Nachdem wir von der Victoria Station einen der typischen roten Doppeldeckerbusse bis fast vor die Haustür des Museums genommen hatten (Linie 38), erstaunte uns schon beim ersten Anblick der Andrang auf das Gebäude mit den weißen Säulen. Und das an einem Montag! Wahrscheinlich lockt der quasi freie Eintritt auf Spendenbasis so viele Menschen an. Touristenmassen aus aller Herren Länder schoben sich durch die unklimatisierten Räume und verdeutlichten uns, dass Deodorant längst nicht in allen Gegenden der Welt selbstverständlich ist. Wie ein Stück Treibholz in der Strömung wurden wir durch die Gänge der ägyptischen Abteilung gespült. Ab und zu gelang es uns, an einem der umlagerten Glaskästen hängen zu bleiben, und manchmal konnten wir sogar einen Blick auf die Ausstellungsstücke zu werfen. Die Kinder klebten freiwillig bei uns an der Hand, um in dem unglaublichen Gedränge nicht verloren zu gehen.
Den berühmten Stein von Rosetta sahen wir gar nicht. Ich hatte nicht die Lust, ihn in diesem Tohuwabohu ausfindig zu machen. Nachdem uns klar war, dass es auch weiter hinten in den Gängen keineswegs überschaubarer wurde, drückten wir uns durch die Seitengänge wieder aus der ägyptischen Abteilung heraus. Dabei stießen wir etwas abseits der „herkömmlichen“ Mumien einflussreicher Ägypter auf einen einfachen ägyptischen Landarbeiter, der nach seinem Tod auf natürliche Weise mumifiziert worden ist. Obwohl man die Luft hier wirklich schneiden konnte, verweilten wir ein paar Minuten, weil die Jungs sich brennend für den Toten interessierten. Im Roemer- und Pelizaeus-Museum in Hildesheim hatten wir kürzlich gelernt, wie die handwerkliche Mumifizierung von statten geht. Die einfachen Leute, hieß es da, wurden nach dem Begräbnis von den Dienern Anubis’ direkt ins Totenreich geholt: Der schakalköpfige Totengott schickte die Aasfresser, die die Verstorbenen buchstäblich im eigenen Leib ins Totenreich transportierten. Dieser eine hier war den Schakalen entgangen, und meine Jungs rekonstruierten fasziniert den Prozess, wie der heiße Wüstensand den Toten von selbst mumifiziert haben musste.
Wir bogen ab in Richtung der Toiletten und gerieten in den Bereich der alten Sumerer. Vorbelastet durch eine Mutter mit abgeschlossenem Geschichtsstudium und die Berliner Museumsinsel, identifizierten die Jungs die uralte Keilschrift und erkannten die Urform der später als biblisch adaptierten Cherubim. Hier war es schon deutlich leerer, aber immer noch so stickig, dass ich keine Lust verspürte, den Geschichtsunterricht zu vertiefen.

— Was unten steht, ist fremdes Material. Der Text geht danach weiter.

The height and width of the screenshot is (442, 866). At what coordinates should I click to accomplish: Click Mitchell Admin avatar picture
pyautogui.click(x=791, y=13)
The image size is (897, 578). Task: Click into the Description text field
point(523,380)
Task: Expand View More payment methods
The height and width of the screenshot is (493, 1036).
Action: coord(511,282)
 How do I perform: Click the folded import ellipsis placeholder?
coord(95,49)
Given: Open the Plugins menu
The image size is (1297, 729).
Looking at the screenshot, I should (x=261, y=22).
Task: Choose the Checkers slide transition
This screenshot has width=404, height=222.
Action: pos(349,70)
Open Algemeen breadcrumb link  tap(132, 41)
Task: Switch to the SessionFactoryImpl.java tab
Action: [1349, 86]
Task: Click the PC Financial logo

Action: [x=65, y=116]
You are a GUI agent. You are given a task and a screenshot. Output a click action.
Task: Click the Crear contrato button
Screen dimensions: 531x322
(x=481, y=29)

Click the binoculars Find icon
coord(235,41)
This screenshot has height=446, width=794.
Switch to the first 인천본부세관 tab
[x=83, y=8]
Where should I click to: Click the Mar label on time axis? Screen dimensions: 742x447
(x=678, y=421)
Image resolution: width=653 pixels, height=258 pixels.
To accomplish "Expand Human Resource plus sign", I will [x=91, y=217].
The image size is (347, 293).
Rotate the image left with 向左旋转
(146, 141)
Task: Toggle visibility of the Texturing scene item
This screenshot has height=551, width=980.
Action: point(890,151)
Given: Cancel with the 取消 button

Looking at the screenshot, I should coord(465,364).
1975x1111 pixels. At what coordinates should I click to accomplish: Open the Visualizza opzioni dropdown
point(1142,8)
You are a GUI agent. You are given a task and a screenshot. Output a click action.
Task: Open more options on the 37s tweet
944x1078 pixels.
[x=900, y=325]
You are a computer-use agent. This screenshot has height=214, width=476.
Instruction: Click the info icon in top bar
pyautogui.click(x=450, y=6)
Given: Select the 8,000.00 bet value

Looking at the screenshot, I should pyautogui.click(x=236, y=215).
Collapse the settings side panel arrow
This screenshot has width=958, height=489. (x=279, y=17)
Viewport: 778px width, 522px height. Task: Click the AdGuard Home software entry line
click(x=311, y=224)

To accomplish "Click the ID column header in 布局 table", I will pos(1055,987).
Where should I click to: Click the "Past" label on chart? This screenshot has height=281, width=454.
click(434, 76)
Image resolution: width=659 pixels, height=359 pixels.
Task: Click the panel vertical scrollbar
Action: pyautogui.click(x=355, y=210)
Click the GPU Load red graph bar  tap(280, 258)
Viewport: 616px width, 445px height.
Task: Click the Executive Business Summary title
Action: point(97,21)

In einem letzten Anlauf, dem Museum mit Weltklasse-Ruf eine Chance zu geben, gerieten wir in den Room of Enlightenment. Hier fühlten wir uns entschieden wohler, allein schon weil der Raum klimatisiert und deutlich weniger frequentiert war. Der relativ neue Bereich ist dem Zeitalter der Aufklärung gewidmet, den die britische Geschichtsschreibung auf die Jahre 1680 bis 1820 datiert. Zahlreiche in Leder gebundene alte Schinken in den Regalen an der Wand erwecken den Eindruck einer stattlichen Bibliothek und sorgten dafür, dass ich mich entzückt an mein Wahl-Zuhause während des Studiums erinnert fühlte. Dazwischen und auch auf der Freifläche befinden sich zahlreiche Ausstellungsstücke hinter Glas, die die systematische Erkundung der Erde, die Sammlung alter Schriften und Kunstgegenstände anderer Kulturen, die Erforschung der Religionen und die Geburt der Archäologie dokumentieren. Auch die Gründung des British Museums selbst im Jahr 1753 fällt in diese Zeit. Hier konnten wir selbst auf Erkundungsreise gehen, Schubladen aufziehen und noch mehr alte Schätze entdecken. Ehrenamtliche Helfer beantworteten Fragen zu einigen Fundstücken, die die Besucher selbst in die Hand nehmen durften. Das hier war schon eher nach unserem Geschmack!
Einen kurzen Blick warfen wir noch nach oben in die britische Geschichte. Da uns hier aber sofort wieder Hitze und Menschenmassen überfielen, strichen wir die Segel und trollten uns.
Unser Fazit: Wir kommen gerne wieder! Dann aber an einem Donnerstag im Februar.
Diesen Eintrag meines Reisetagebuchs habe ich am 12. August 2013 verfasst. Mehr England-Reiseberichte aus jenem Familienurlaub inklusive Karte gibt es in unserem England-Inhaltsverzeichnis. Chronologisch geht’s hier weiter: Gleis neun-dreiviertel.
Ich liebe das British Museum, aber die Sommerferien sind tatsaechlich keine gute Besuchszeit. Das gilt ueberigens fuer viele Sehenswuerdigkeiten in London.
Ups, hab den Kommentar von Nako zuerst gesehen, deinen erst jetzt. Das heißt, es ist zu anderen Zeiten doch erträglicher? Oder eher nur „nicht ganz so voll“?
Generell eignen sich Großstädte ja wunderbar für Kurztripps außerhalb der Saison. Nur denken sich das viele andere dann auch… Ich schätze, so richtig touristenleer ist London zu keiner Jahreszeit, oder?
Die besten Chancen hast Du in einer Winterwoche, wenn keine Ferien sind. Natuerlich ist es hier nie leer, aber ich wohne beispielsweise im Touristenort Greenwich und die Saison macht schon einen grossen Unterschied. Waehrend der Sommerferien ist es einfach am vollsten, gefolgt von verlaengerten Bank Holiday Wochenenden. In der Woche trifft man zwar auf Schulklassen, aber die bleiben in der Regel zusammen und man kann sie relativ leicht umgehen. Der beste Trick ist fruehes Aufstehen. Ich versuche immer schon um zehn ins Museum zu gehen. Ab elf wird es deutlich voller, aber dann bin ich schon ganz in Ruhe in die Tiefen vorgedrungen und die Massen brauchen einige Zeit, bis sie das aufholen. Mach immer die begehrtesten Teile zuerst, also die aegyptische Abteilung im British Museum oder die animierten Dinosaurier (total coool!!) im Natural History Museum. Ansonsten hilft nur noch ein dickes Fell. :-)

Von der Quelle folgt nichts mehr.